Your answer must be an exact retyping of the line containing "Task: Click the MateView text in the selector" and every line after it through the end of the records below, with no pictures and nothing else.

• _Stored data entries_
--- --- ---

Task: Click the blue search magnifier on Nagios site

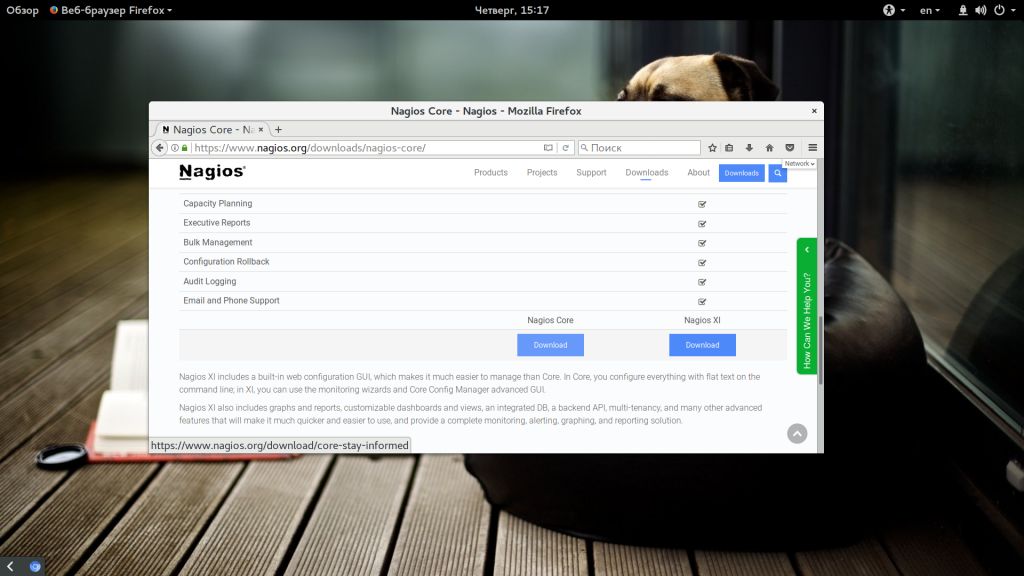Action: pos(777,173)
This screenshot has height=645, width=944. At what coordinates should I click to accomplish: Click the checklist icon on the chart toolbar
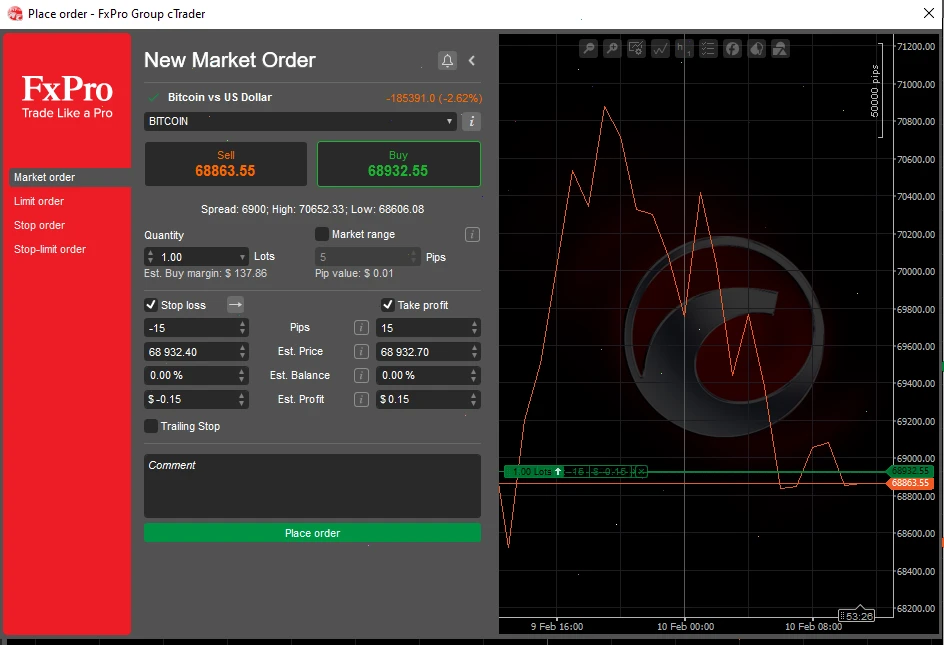(x=708, y=47)
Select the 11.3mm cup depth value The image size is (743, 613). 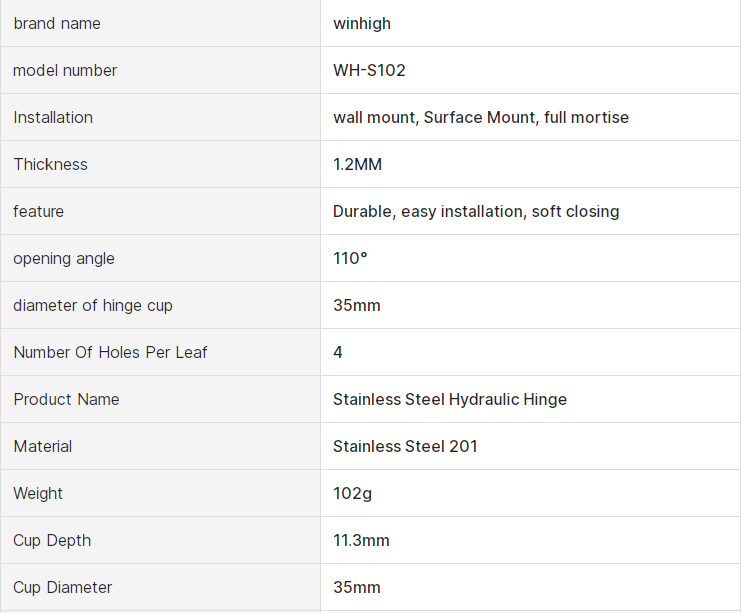point(361,540)
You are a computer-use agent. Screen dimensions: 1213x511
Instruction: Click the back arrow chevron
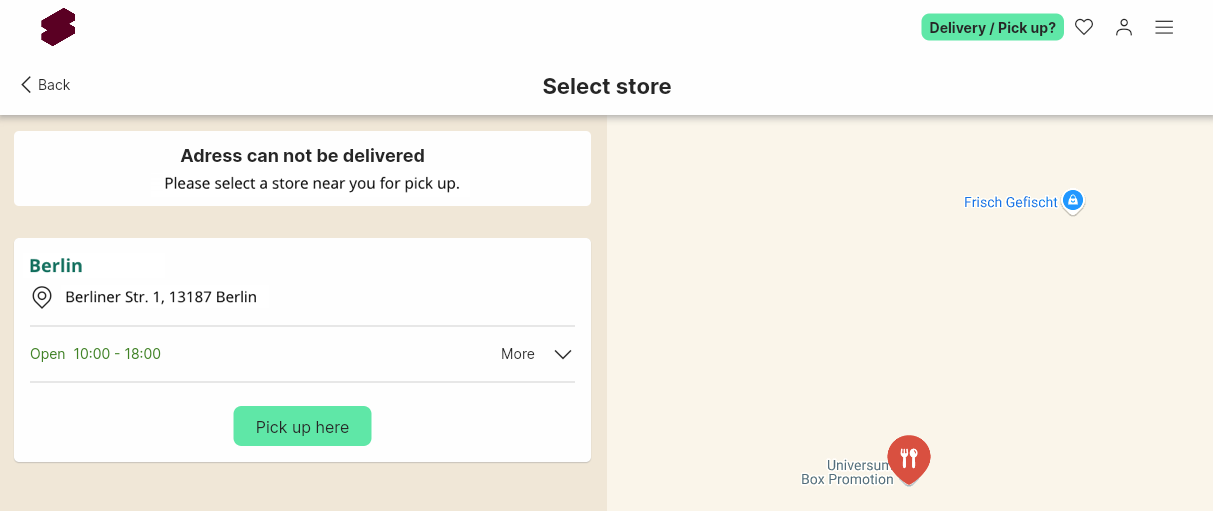point(26,85)
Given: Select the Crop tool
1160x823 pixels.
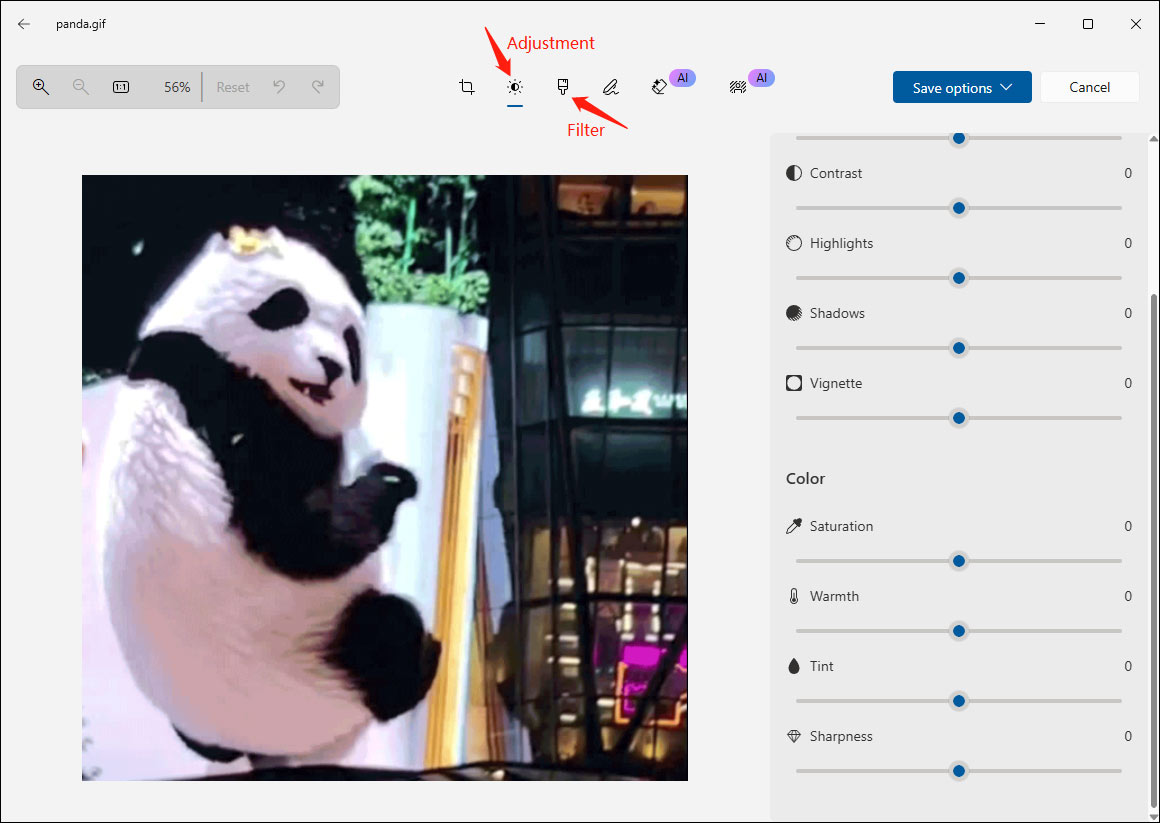Looking at the screenshot, I should pyautogui.click(x=466, y=87).
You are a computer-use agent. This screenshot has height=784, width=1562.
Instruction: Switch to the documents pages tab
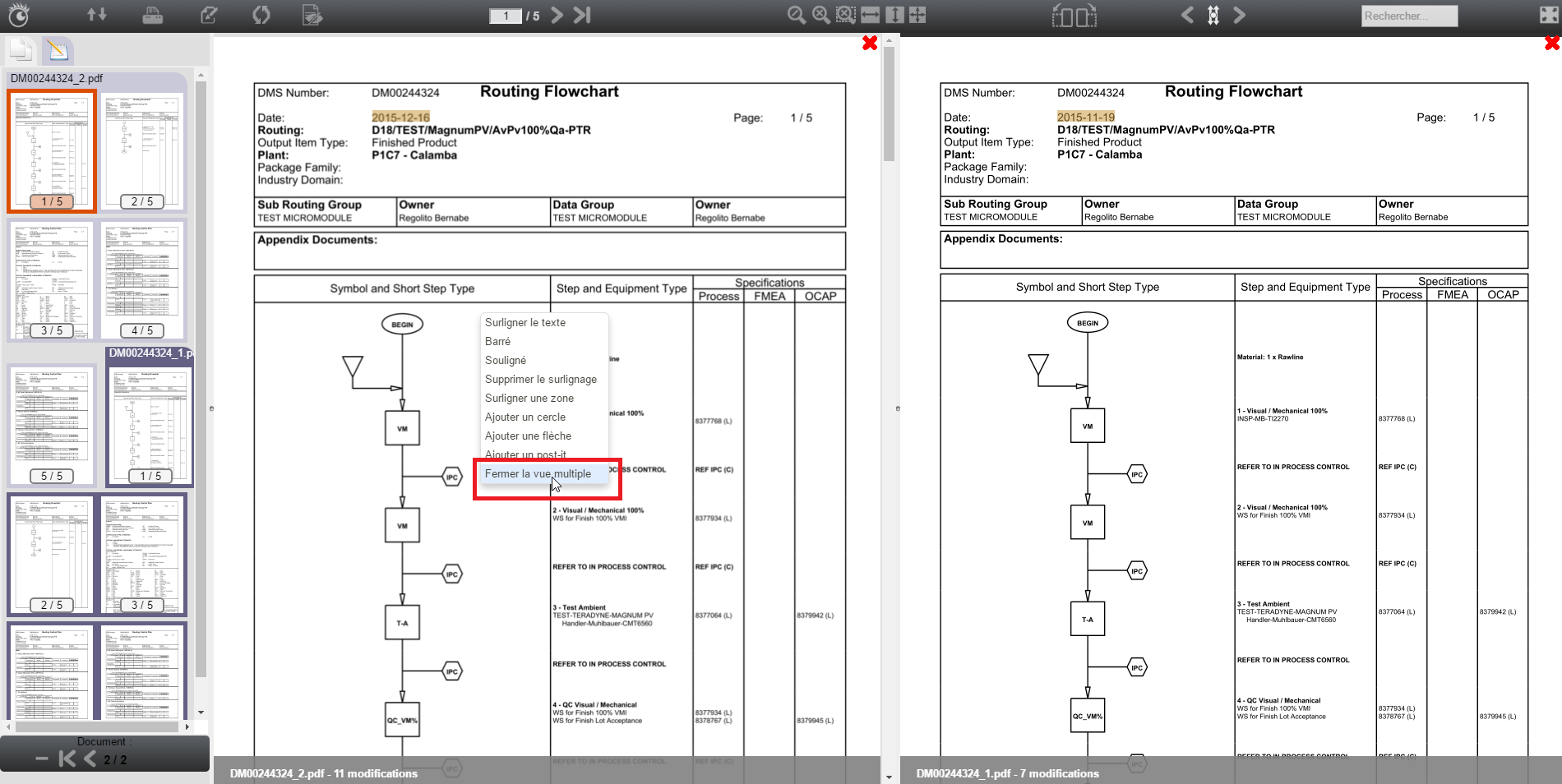(21, 50)

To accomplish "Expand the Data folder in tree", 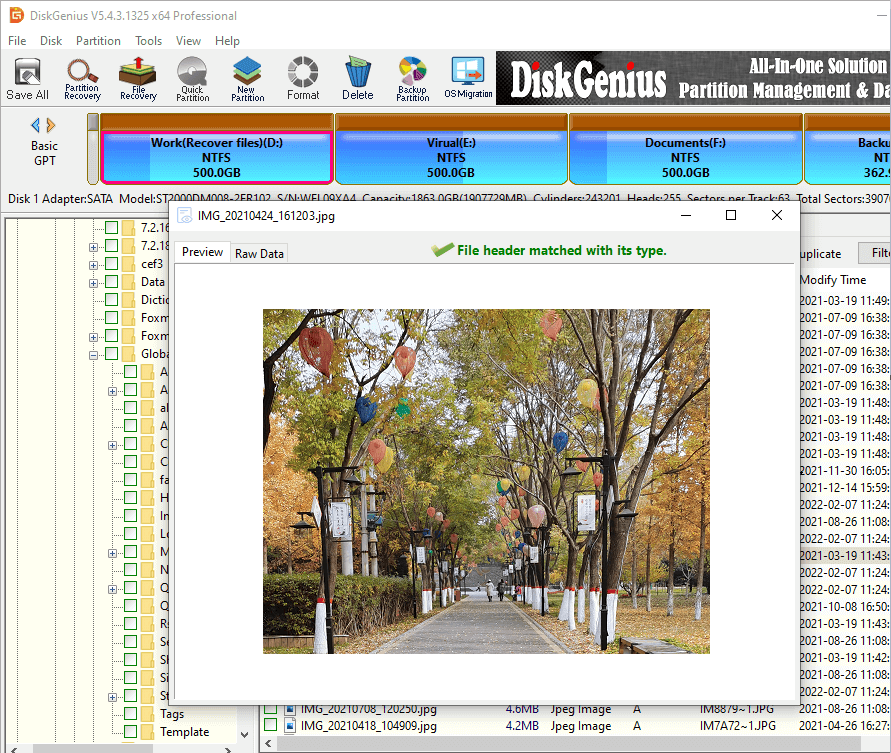I will (94, 282).
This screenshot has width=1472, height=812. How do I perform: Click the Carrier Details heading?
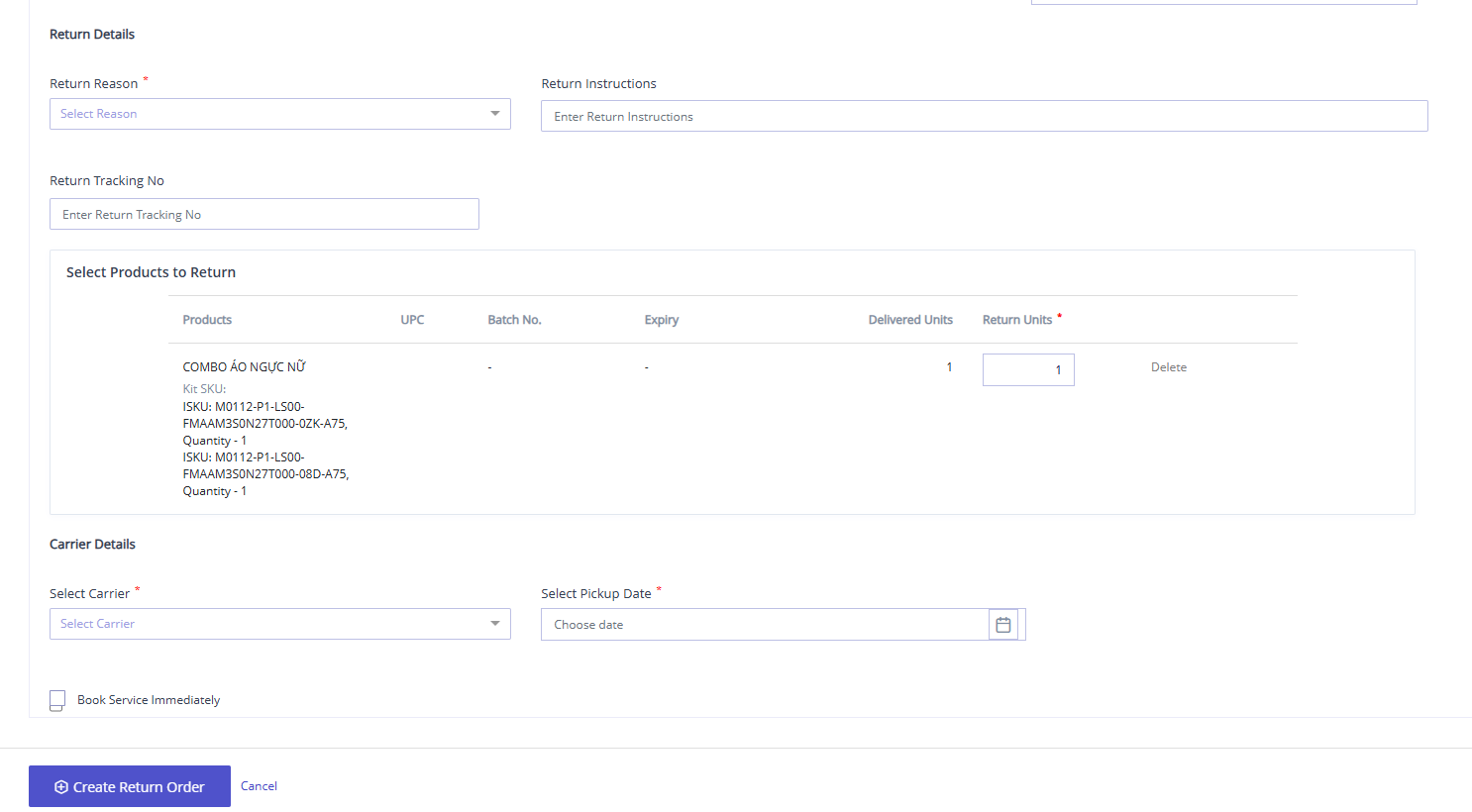[x=93, y=544]
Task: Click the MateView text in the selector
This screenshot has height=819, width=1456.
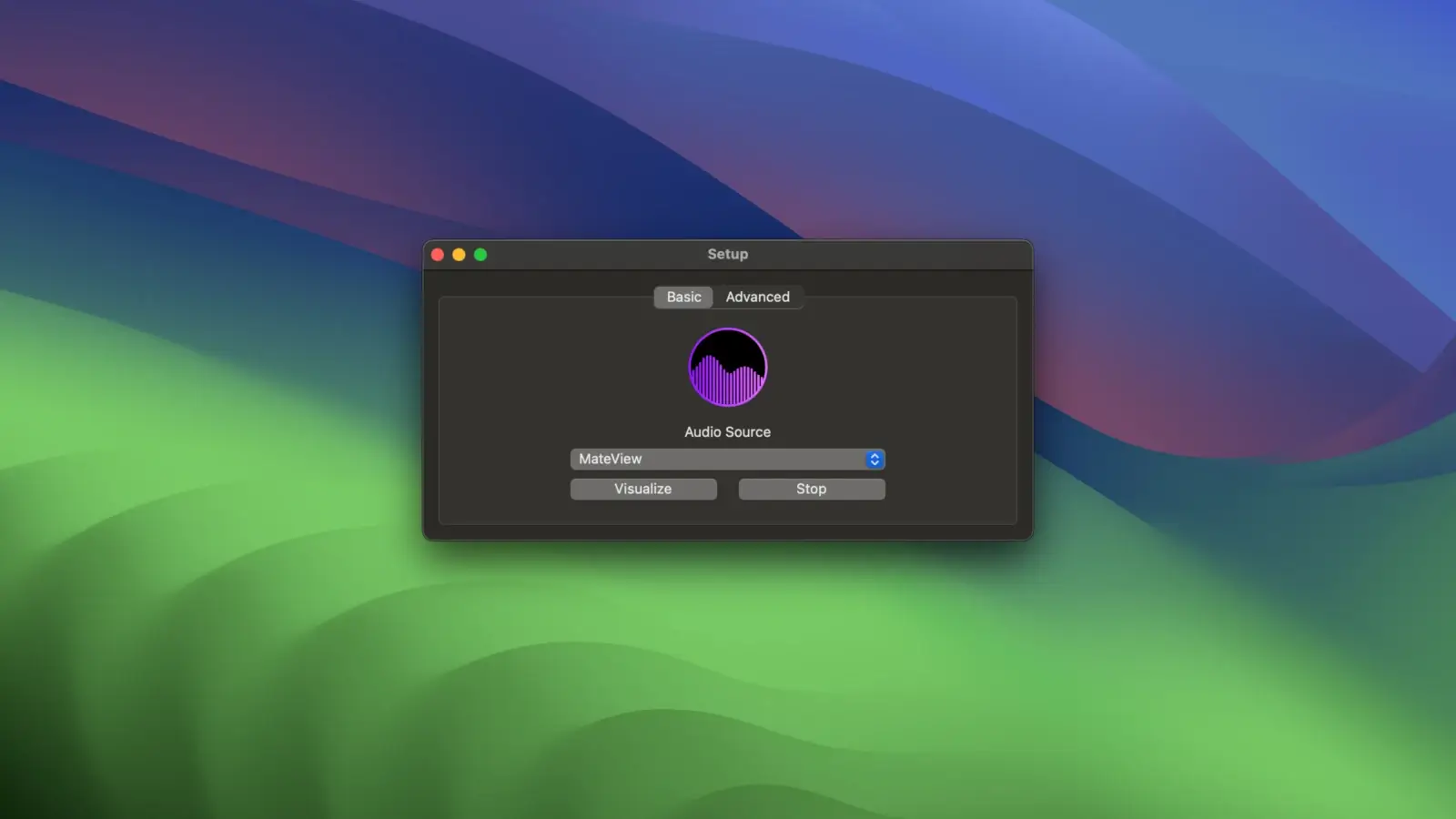Action: [x=611, y=460]
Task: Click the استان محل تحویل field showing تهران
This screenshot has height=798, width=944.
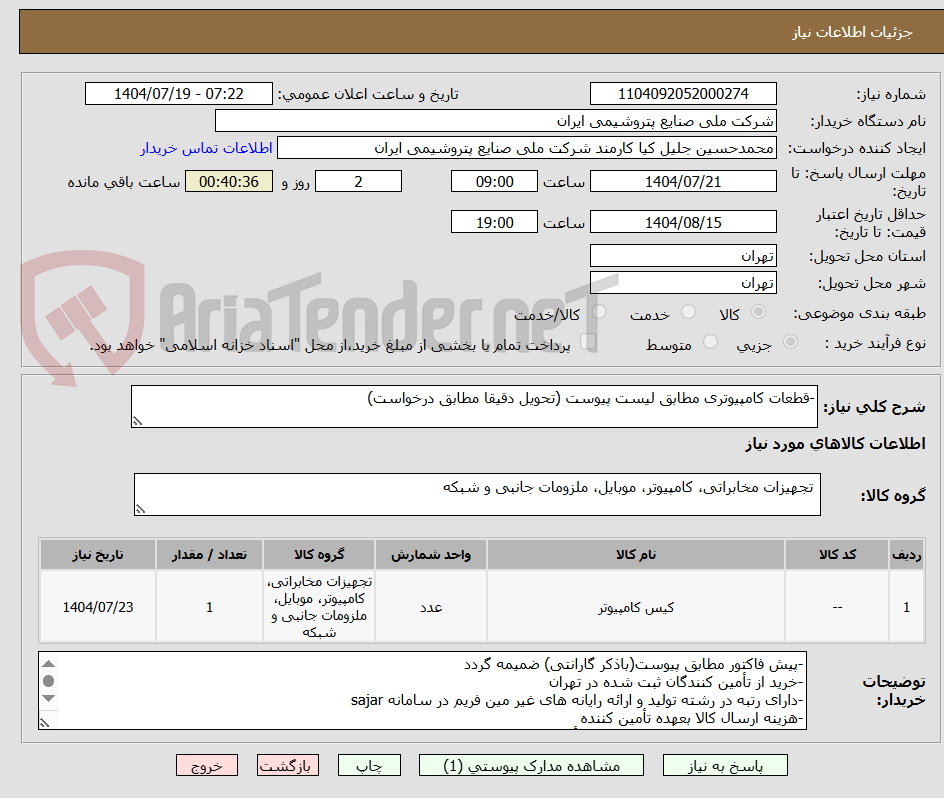Action: (683, 255)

--- --- ---

• _ANSWER SPACE_
Task: Click the MateView text in the selector
This screenshot has height=819, width=1456.
Action: [x=611, y=460]
Task: Click the استان محل تحویل field showing تهران
This screenshot has height=798, width=944.
Action: (683, 255)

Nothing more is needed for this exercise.